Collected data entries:
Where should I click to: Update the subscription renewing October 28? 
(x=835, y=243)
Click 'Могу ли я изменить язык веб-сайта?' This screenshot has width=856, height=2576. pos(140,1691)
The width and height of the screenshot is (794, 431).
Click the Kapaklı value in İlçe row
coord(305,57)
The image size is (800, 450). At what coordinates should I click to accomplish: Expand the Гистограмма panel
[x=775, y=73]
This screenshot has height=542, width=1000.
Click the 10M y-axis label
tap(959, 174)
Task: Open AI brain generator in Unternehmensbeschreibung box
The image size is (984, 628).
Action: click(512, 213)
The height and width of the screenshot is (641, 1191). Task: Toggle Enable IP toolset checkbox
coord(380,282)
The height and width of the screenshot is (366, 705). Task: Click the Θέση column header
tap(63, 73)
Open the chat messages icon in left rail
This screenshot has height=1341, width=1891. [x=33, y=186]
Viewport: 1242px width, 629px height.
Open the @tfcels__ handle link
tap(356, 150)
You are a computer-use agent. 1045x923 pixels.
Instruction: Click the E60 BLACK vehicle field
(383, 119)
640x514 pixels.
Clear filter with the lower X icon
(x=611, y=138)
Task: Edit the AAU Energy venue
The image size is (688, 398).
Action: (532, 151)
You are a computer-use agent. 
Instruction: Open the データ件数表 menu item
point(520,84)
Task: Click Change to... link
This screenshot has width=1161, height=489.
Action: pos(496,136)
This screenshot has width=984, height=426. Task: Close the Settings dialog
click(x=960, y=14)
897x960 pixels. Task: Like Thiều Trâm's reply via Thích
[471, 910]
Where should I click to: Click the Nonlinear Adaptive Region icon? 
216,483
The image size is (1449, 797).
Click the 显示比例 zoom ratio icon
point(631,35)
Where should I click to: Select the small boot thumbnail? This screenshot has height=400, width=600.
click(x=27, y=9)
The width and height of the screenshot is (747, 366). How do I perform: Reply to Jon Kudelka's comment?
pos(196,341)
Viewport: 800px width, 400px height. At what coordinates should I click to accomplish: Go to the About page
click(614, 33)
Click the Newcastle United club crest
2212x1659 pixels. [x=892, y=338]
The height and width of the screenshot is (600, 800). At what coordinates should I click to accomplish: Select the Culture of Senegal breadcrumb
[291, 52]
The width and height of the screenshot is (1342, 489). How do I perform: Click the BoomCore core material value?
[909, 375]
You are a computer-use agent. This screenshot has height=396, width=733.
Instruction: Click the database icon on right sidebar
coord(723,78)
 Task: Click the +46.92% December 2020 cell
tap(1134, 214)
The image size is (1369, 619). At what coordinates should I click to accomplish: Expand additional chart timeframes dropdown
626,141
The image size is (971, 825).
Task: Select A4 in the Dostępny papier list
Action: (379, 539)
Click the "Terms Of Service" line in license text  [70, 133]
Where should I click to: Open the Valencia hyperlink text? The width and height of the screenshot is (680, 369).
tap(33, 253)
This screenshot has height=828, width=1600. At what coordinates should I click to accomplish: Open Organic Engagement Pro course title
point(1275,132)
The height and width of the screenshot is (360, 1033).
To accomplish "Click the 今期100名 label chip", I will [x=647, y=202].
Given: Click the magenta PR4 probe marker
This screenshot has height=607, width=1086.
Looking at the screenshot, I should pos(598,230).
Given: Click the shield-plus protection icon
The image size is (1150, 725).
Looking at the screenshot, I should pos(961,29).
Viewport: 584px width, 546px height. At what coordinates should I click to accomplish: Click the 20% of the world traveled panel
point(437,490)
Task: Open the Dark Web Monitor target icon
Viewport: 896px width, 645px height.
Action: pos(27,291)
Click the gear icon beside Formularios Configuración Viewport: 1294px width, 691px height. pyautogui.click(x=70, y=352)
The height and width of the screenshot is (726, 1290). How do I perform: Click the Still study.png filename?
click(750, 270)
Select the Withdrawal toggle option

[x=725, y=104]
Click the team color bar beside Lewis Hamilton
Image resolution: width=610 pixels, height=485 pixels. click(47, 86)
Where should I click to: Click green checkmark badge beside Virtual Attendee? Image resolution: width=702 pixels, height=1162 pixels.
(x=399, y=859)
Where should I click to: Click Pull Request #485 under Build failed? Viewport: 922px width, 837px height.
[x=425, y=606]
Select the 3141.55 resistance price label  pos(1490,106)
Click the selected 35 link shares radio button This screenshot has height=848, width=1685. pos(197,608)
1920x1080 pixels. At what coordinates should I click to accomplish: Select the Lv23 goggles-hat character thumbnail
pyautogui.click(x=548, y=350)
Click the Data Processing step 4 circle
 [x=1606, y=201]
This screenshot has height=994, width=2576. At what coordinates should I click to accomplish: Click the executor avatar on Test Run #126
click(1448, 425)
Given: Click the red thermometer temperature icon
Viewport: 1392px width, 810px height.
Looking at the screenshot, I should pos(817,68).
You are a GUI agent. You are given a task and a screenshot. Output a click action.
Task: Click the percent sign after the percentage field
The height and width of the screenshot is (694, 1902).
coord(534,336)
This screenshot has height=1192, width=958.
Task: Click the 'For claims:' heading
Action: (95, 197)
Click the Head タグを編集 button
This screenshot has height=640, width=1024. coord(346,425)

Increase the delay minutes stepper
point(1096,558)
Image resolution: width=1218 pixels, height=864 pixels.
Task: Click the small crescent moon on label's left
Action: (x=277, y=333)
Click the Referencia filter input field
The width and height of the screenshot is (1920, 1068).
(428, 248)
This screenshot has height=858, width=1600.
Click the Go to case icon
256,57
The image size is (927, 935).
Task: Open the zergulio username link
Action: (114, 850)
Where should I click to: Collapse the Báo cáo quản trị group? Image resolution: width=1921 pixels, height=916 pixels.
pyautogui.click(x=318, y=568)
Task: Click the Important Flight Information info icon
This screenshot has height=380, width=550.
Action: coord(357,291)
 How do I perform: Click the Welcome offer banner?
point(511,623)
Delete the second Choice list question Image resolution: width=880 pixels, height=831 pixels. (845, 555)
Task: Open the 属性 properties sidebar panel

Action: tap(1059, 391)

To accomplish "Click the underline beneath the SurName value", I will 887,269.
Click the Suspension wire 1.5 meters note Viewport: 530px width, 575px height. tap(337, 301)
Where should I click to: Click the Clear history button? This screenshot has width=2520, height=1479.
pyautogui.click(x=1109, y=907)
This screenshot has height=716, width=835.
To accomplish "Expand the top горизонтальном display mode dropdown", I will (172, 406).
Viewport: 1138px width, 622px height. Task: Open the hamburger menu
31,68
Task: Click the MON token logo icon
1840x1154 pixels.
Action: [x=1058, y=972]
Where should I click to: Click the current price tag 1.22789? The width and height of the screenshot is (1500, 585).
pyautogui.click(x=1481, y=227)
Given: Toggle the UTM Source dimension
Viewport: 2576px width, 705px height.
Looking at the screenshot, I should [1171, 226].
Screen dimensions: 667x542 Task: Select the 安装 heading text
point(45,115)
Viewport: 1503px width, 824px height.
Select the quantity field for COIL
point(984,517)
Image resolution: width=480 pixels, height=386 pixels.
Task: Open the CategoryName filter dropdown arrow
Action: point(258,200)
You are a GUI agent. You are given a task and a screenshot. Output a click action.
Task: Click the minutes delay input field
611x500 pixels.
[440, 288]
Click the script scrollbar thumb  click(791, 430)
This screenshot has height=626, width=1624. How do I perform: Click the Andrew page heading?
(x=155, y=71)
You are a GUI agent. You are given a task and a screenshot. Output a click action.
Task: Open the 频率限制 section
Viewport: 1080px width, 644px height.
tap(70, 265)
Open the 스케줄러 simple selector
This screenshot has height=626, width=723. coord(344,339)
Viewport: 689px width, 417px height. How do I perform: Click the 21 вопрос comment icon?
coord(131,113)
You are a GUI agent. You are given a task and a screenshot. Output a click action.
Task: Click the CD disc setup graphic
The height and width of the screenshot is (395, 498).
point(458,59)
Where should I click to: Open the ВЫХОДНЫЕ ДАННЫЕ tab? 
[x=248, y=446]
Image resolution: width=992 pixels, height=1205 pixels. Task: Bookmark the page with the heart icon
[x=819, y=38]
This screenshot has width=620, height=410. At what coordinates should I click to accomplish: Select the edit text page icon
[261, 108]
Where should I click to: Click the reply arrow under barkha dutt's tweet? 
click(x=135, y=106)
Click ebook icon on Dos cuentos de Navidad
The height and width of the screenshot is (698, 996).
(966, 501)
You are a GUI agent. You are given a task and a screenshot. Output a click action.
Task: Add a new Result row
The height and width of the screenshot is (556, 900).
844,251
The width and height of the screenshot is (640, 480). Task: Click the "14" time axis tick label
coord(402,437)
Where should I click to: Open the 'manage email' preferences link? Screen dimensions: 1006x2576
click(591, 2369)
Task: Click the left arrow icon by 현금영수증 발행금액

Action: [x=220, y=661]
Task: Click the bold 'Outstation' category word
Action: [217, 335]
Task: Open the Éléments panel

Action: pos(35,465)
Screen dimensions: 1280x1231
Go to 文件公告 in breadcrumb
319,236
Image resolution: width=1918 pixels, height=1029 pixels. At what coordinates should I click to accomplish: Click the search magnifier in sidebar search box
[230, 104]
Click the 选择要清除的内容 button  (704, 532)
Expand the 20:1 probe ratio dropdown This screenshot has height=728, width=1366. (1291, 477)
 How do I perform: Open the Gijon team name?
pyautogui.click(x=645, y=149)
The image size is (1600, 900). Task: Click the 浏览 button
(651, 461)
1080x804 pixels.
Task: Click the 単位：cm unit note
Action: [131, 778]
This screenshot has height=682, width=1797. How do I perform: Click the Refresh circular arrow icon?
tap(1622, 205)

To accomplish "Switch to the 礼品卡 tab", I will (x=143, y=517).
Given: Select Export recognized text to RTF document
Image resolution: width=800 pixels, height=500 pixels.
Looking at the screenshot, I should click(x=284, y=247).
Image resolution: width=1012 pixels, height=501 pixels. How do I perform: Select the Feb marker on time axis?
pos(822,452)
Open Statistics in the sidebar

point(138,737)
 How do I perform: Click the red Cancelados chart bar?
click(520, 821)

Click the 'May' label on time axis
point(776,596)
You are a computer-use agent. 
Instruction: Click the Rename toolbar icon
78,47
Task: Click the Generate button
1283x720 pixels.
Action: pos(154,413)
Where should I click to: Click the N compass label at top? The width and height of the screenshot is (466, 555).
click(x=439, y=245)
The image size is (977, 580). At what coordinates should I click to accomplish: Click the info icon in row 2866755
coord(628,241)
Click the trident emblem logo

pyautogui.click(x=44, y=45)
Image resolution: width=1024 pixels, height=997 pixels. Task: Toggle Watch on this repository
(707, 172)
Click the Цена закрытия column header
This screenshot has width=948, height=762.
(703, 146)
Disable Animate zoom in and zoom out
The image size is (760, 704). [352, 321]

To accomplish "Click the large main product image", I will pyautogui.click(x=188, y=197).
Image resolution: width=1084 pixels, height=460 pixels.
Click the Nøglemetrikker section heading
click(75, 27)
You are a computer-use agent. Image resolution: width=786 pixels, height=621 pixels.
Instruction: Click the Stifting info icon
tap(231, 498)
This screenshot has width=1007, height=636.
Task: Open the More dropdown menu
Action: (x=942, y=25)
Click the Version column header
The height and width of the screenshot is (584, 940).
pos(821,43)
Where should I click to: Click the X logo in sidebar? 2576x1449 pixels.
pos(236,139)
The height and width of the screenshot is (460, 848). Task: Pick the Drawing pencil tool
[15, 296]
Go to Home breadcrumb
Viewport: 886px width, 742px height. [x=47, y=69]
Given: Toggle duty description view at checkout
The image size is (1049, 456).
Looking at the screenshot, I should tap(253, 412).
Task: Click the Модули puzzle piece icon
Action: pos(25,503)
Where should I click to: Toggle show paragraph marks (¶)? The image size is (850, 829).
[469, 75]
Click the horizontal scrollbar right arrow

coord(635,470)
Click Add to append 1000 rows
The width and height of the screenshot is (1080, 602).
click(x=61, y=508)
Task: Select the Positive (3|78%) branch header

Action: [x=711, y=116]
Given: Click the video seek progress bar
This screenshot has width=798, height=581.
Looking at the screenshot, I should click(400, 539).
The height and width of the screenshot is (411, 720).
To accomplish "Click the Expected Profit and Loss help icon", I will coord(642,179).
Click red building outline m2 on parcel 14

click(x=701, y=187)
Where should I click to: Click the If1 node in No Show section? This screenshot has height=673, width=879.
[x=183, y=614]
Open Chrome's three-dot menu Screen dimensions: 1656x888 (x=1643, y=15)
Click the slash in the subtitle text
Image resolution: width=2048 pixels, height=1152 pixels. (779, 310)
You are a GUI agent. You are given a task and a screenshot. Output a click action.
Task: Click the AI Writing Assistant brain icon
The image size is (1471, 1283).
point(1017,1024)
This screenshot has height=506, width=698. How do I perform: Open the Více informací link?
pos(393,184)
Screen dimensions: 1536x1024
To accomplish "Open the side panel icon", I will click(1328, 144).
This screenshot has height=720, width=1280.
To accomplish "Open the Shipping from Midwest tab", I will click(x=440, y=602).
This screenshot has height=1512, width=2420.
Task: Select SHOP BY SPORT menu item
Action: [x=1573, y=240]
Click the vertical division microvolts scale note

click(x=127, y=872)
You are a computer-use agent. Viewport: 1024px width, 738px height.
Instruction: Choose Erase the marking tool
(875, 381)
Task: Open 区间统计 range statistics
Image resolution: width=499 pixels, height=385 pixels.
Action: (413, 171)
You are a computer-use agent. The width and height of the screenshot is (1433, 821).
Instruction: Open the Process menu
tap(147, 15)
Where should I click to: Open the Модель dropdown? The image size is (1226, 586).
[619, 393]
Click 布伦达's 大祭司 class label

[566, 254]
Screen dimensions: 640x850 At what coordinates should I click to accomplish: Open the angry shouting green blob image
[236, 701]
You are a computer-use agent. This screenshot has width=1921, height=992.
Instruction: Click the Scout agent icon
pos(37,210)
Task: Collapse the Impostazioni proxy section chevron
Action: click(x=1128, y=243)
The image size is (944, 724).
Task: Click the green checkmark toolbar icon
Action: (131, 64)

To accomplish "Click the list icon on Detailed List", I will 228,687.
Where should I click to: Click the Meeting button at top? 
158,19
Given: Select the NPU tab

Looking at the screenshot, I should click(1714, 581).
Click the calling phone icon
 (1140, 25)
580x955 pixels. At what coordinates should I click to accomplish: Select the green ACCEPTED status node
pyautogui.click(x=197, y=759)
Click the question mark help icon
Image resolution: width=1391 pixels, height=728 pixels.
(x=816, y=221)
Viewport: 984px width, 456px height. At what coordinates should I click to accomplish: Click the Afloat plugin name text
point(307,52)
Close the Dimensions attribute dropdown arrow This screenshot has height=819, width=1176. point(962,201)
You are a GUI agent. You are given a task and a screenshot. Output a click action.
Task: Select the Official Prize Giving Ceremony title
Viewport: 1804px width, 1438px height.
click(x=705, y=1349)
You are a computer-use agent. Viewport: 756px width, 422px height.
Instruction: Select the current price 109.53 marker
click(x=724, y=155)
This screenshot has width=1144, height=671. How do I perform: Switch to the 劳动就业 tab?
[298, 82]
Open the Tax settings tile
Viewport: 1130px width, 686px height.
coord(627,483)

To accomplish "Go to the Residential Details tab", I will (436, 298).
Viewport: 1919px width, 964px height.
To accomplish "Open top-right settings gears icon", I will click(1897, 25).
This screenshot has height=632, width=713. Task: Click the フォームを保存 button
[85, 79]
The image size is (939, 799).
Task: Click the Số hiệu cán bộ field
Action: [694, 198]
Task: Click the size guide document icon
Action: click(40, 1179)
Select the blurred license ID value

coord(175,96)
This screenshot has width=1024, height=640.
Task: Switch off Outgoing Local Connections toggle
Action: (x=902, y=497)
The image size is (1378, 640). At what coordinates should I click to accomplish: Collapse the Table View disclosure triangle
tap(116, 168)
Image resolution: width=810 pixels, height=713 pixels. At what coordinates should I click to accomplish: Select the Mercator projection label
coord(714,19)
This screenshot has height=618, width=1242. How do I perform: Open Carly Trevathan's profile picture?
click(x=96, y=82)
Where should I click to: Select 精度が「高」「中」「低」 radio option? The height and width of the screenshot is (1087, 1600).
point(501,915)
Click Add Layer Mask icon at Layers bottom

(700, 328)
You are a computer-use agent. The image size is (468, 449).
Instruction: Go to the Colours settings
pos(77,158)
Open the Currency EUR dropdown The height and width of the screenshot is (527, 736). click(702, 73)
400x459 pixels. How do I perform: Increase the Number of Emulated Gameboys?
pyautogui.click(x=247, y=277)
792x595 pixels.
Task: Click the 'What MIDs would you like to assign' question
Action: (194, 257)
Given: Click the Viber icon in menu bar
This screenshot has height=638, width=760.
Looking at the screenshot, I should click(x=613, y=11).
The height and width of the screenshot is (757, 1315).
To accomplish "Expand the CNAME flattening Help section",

=== Work item ===
Return every line from the entries above that includes the word "brain".

=== Written response ===
Task: Open AI brain generator in Unternehmensbeschreibung box
Task: Click the AI Writing Assistant brain icon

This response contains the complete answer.